Prompt: Reproduce verbatim the part of the lines below that opens with the line containing "This screenshot has width=1110, height=726." and closes with the line containing "Select the Paint", both included.

— Start of Supplied material —

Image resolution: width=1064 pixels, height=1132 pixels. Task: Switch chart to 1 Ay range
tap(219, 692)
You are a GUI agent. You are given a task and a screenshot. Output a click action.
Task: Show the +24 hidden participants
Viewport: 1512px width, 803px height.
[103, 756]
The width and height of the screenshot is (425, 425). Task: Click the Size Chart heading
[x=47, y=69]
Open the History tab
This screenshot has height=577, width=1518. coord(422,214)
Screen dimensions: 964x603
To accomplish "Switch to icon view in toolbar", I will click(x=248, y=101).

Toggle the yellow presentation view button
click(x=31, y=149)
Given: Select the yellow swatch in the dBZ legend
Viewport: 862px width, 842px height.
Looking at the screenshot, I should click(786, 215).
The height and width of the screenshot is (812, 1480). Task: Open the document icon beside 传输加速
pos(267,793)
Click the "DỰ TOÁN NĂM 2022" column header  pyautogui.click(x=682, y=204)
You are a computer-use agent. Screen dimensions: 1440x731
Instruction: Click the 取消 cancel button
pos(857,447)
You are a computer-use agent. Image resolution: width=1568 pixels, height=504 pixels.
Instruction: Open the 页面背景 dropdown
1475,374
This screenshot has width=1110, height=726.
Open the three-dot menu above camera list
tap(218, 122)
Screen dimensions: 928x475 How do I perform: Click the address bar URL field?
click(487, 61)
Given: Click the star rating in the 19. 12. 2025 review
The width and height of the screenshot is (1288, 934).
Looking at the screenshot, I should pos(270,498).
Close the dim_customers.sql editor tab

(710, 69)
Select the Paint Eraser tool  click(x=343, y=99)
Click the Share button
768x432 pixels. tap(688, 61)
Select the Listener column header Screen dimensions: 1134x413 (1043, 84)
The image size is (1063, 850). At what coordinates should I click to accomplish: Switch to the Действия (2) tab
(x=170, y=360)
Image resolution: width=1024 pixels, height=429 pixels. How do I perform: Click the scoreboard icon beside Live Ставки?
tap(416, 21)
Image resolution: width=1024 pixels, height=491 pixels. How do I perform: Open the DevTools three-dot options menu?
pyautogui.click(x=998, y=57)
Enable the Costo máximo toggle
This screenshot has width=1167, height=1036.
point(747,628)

— End of Supplied material —

Full response:
This screenshot has width=1110, height=726.
Open the three-dot menu above camera list
tap(218, 122)
Screen dimensions: 928x475 How do I perform: Click the address bar URL field?
click(487, 61)
Given: Click the star rating in the 19. 12. 2025 review
The width and height of the screenshot is (1288, 934).
Looking at the screenshot, I should pos(270,498).
Close the dim_customers.sql editor tab

(710, 69)
Select the Paint Eraser tool  click(x=343, y=99)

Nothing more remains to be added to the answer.